Depuis que des bateaux de pêche mauriciens sont autorisés à battre pavillon malgache, il devient plus difficile pour les pêcheurs locaux de trouver du travail. Le Syndicat des pêcheurs a remis une lettre au Premier ministre hier, lui demandant de faire cesser cette pratique.
En octobre de l’année dernière, Le Mauricien évoquait le cas de 20 pêcheurs, restés à quai après une rude campagne d’hiver. La compagnie de pêche avait engagé des Malgaches à leur place. Trois mois plus tard, la situation n’a guère évolué. Les pêcheurs de bancs mauriciens sont de plus en plus nombreux à se retrouver au chômage pour cette même raison.
Le Syndicat des Pêcheurs a tenu deux manifestations hier devant l’Assemblée nationale et le ministère de la Pêche, pour protester contre cet état de choses.
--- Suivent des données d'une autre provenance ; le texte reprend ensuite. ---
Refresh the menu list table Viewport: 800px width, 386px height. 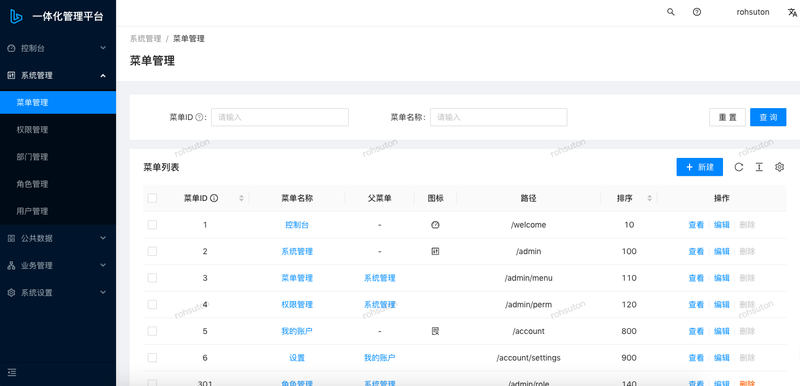[x=738, y=167]
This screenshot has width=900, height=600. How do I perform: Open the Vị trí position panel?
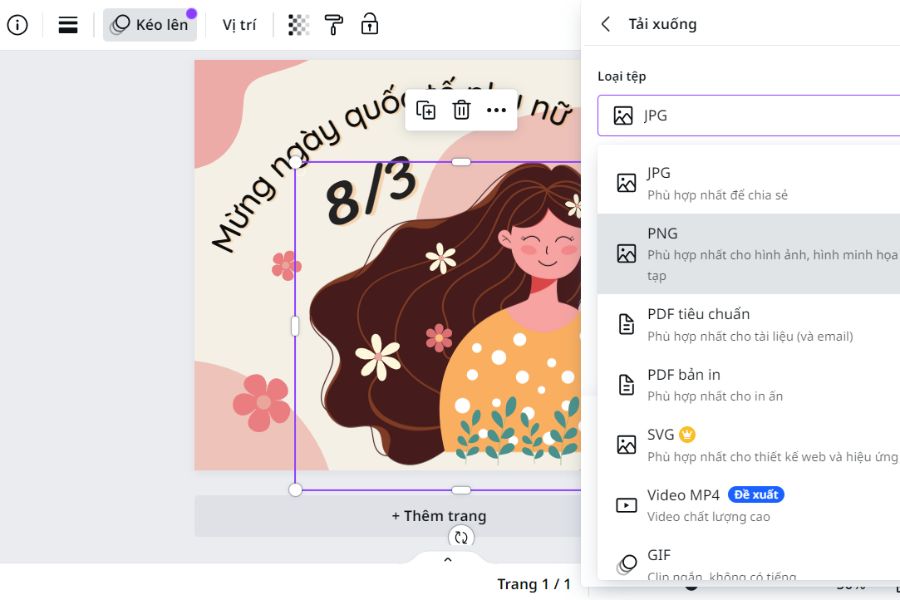[239, 25]
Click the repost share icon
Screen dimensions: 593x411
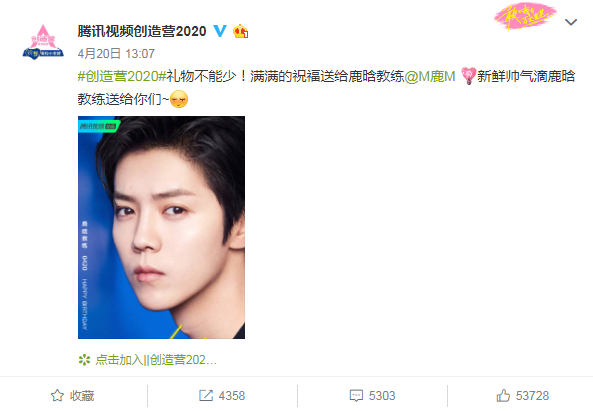click(x=206, y=395)
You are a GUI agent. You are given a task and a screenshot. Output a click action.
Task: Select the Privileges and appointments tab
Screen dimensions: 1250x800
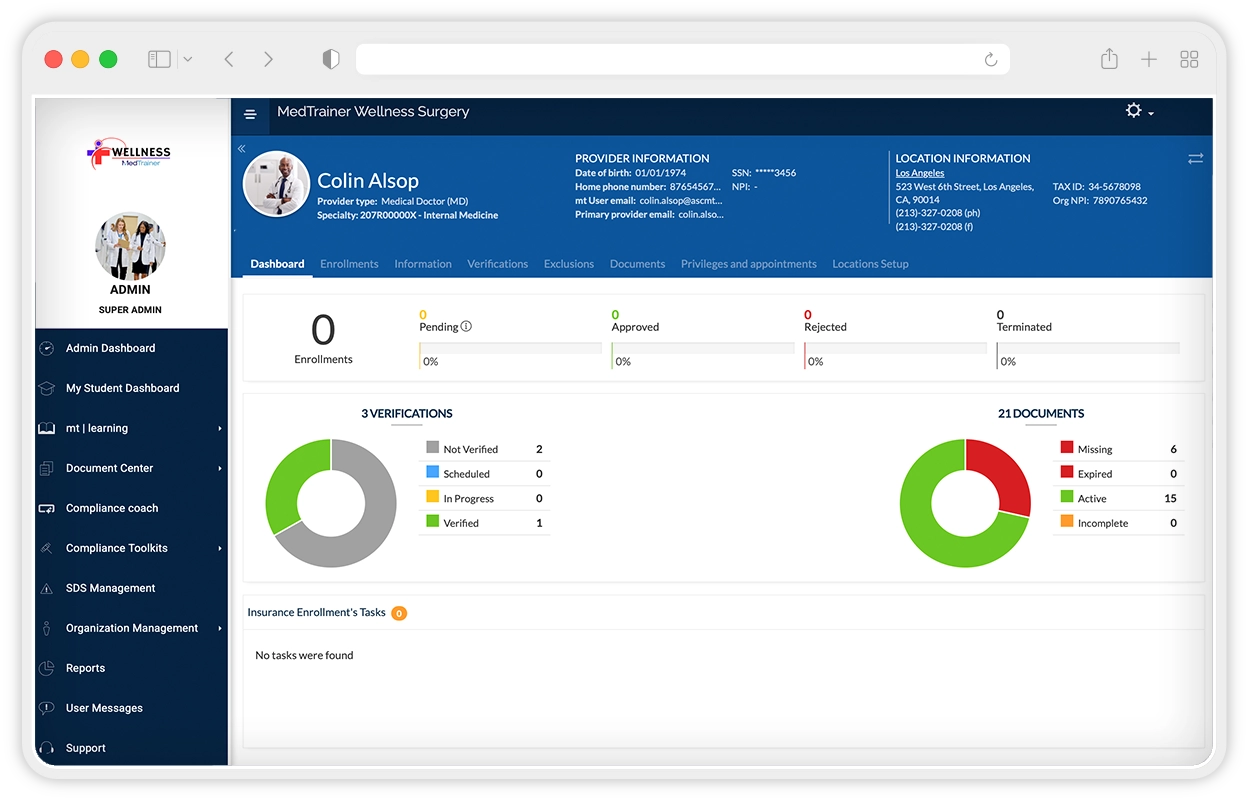click(x=748, y=264)
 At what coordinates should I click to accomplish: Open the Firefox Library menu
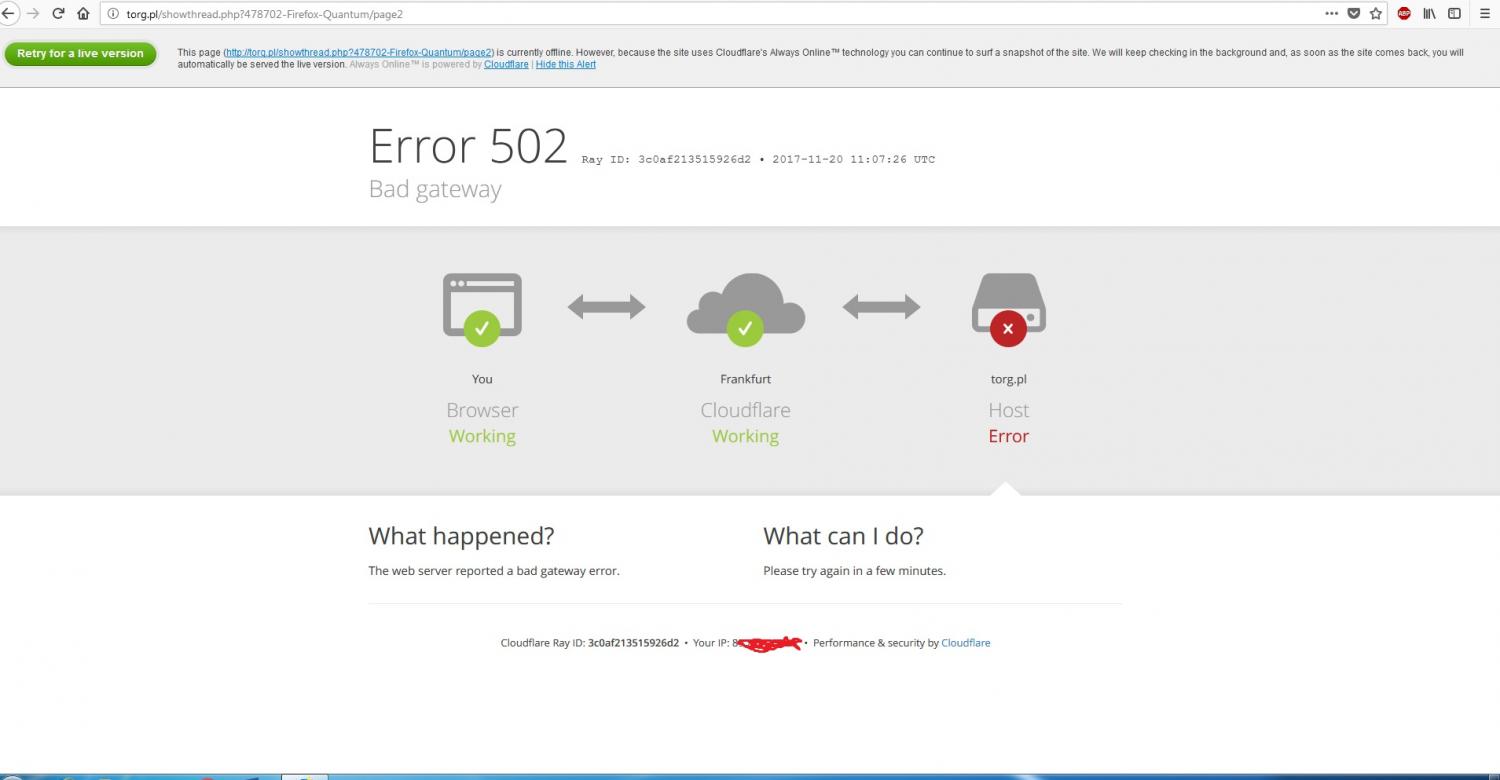tap(1430, 14)
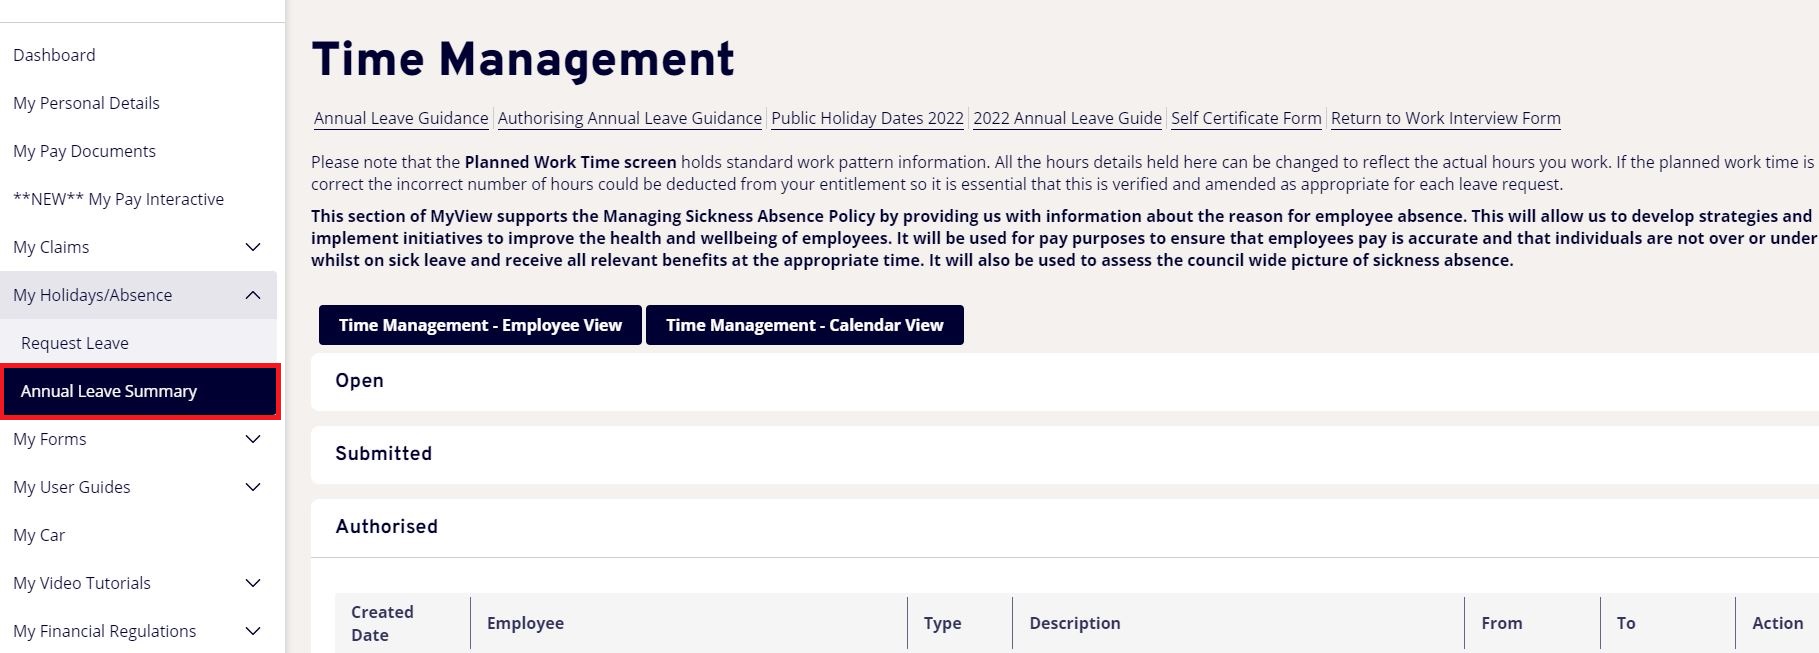Open the Annual Leave Guidance link

(401, 118)
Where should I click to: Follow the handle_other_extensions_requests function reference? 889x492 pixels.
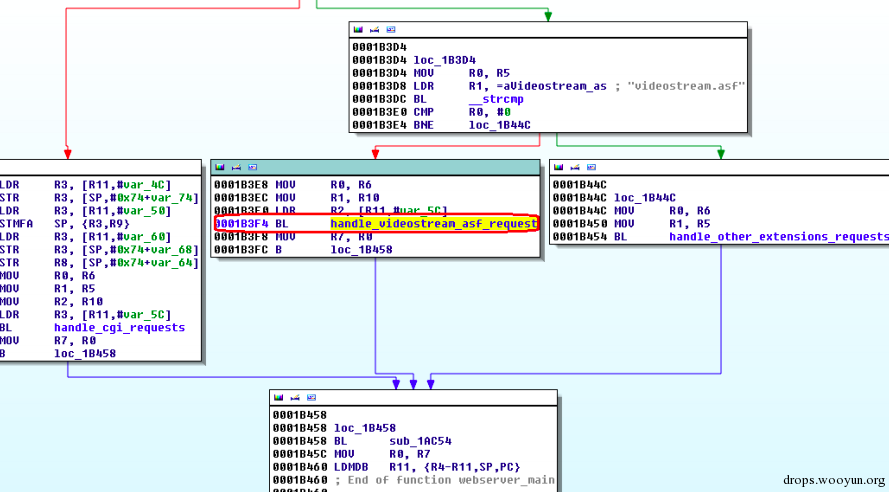click(x=779, y=236)
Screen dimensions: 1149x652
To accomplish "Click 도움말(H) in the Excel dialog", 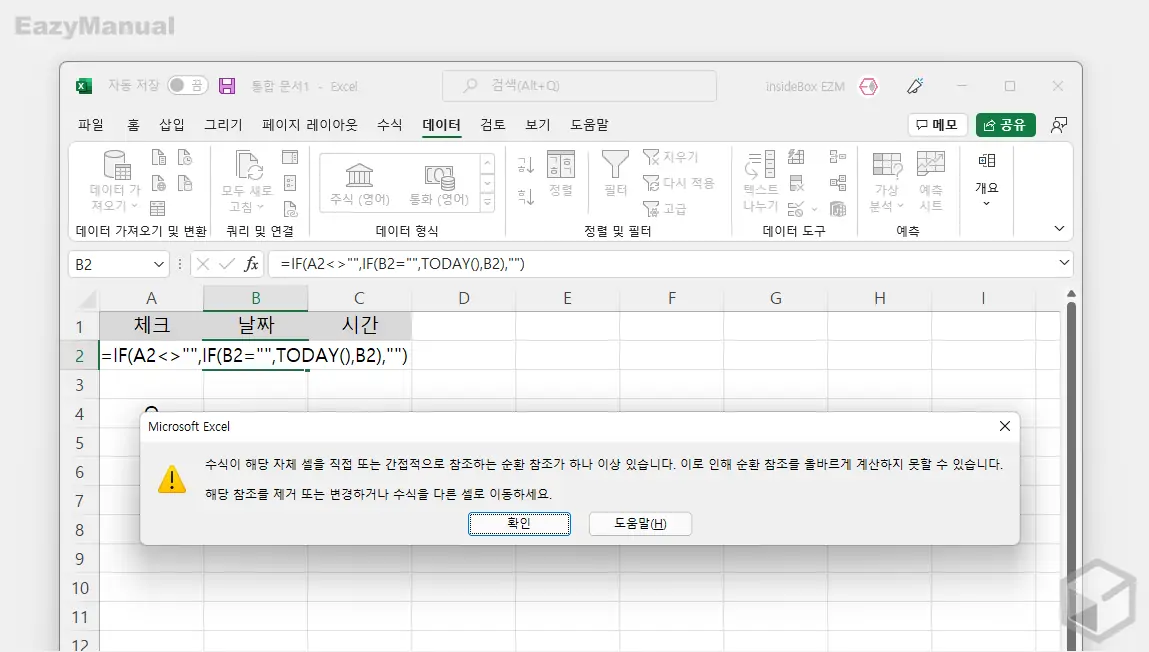I will click(639, 523).
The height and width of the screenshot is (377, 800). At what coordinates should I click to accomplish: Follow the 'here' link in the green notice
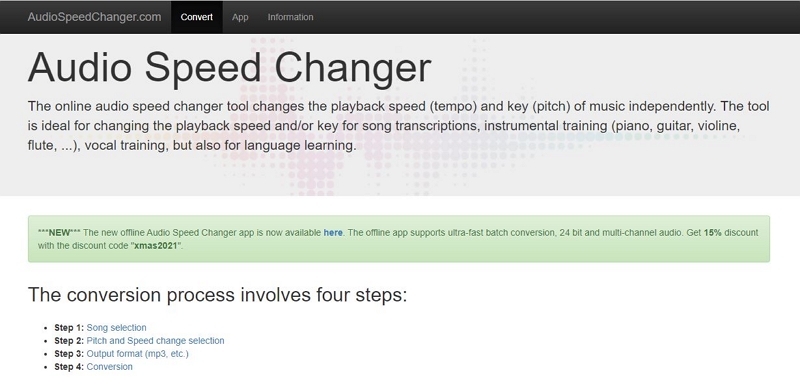coord(333,233)
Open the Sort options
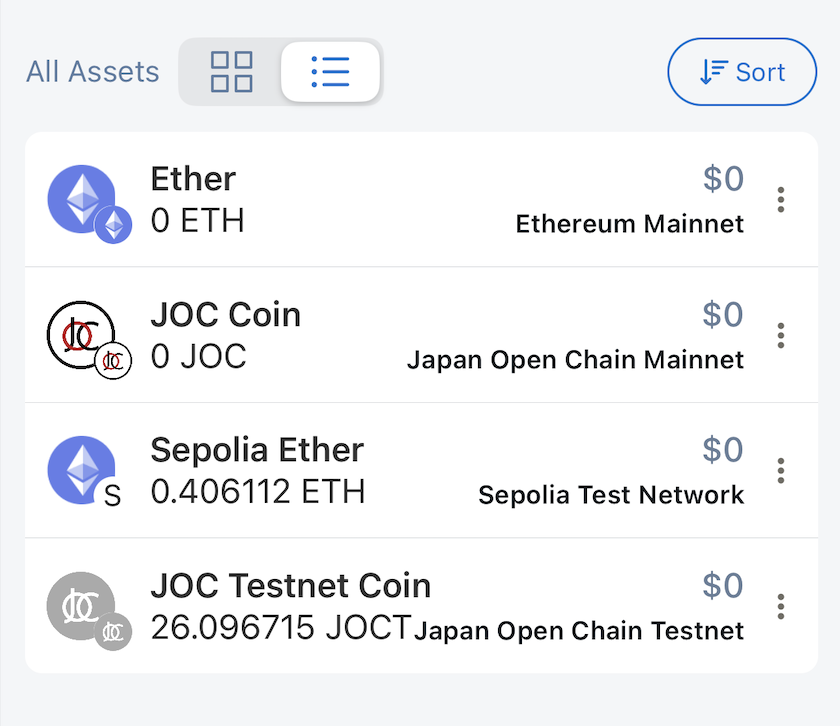The image size is (840, 726). click(742, 72)
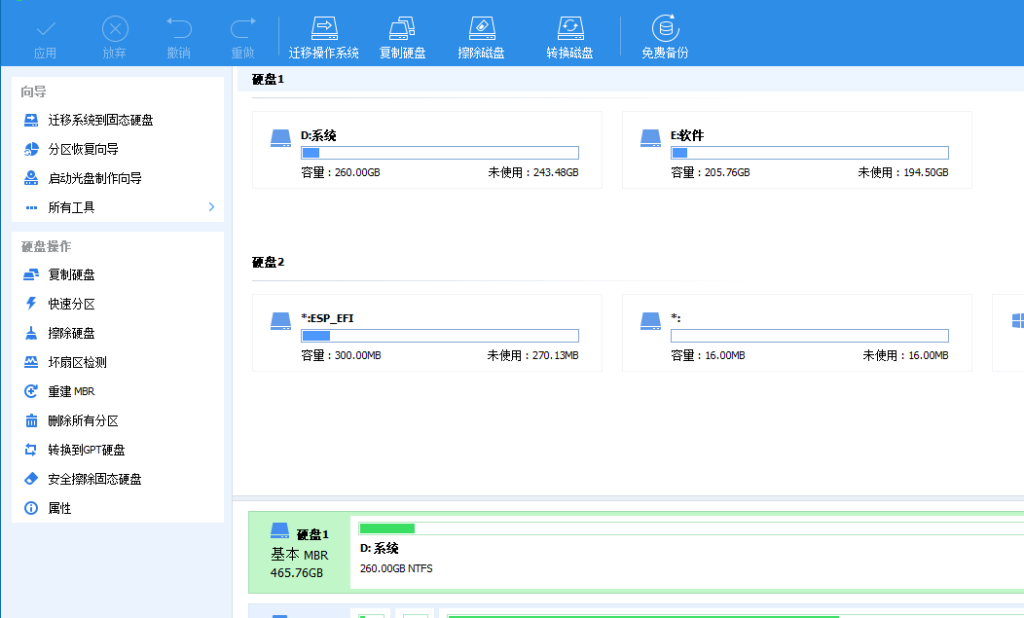Click 快速分区 (Quick Partition) in disk operations
Image resolution: width=1024 pixels, height=618 pixels.
pos(71,304)
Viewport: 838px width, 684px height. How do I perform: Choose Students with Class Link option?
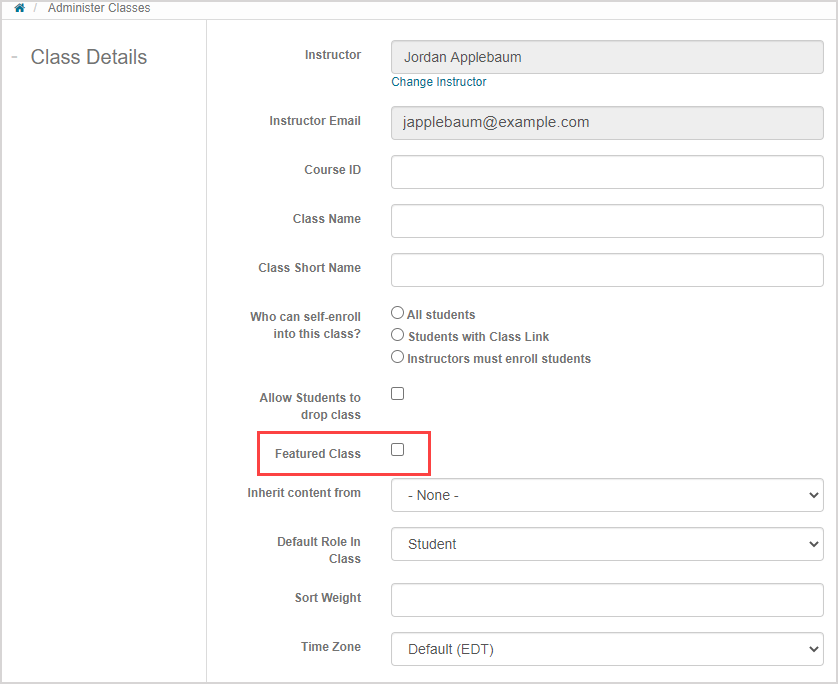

Une lettre a été envoyée au Premier ministre pour lui demander de déléguer un Senior minister qui serait à l’écoute de leurs doléances. « Les pêcheurs de bancs ne sont pas nombreux et on ne peut continuer à accorder des facilités aux bateaux de pêche qui ne respectent pas leurs engagements envers le pays », souligne Judex Ramphul, président du Syndicat des Pêcheurs.
Il faut savoir que depuis un certain temps, des bateaux de pêche mauriciens, avec des propriétaires mauriciens, sont autorisés à battre pavillon malgache. Ce qui leur donne le droit de recruter des malgaches pour leur campagne de pêche. Pour le syndicat des pêcheurs, leur intérêt se situe autour de la main-d’oeuvre bon marché à Madagascar. Toutefois, ces bateaux mauriciens battant pavillon malgache viennent débarquer leurs cargaisons à Maurice. « Pourquoi ne vendraient-ils pas leurs poissons à Madagascar ? », se demande Judex Ramphul dans sa lettre au Premier ministre.
Du côté du ministère de la Pêche, on a laissé entendre au Mauricien que la pratique de permettre aux bateaux mauriciens de battre pavillon malgache est autorisée, du moment qu’ils respectent les conditions nécessaires pour l’obtention d’un fishing permit. Mais le Syndicat des pêcheurs ne veut pas en rester là. L’intervention du Premier ministre est réclamée dans cette affaire.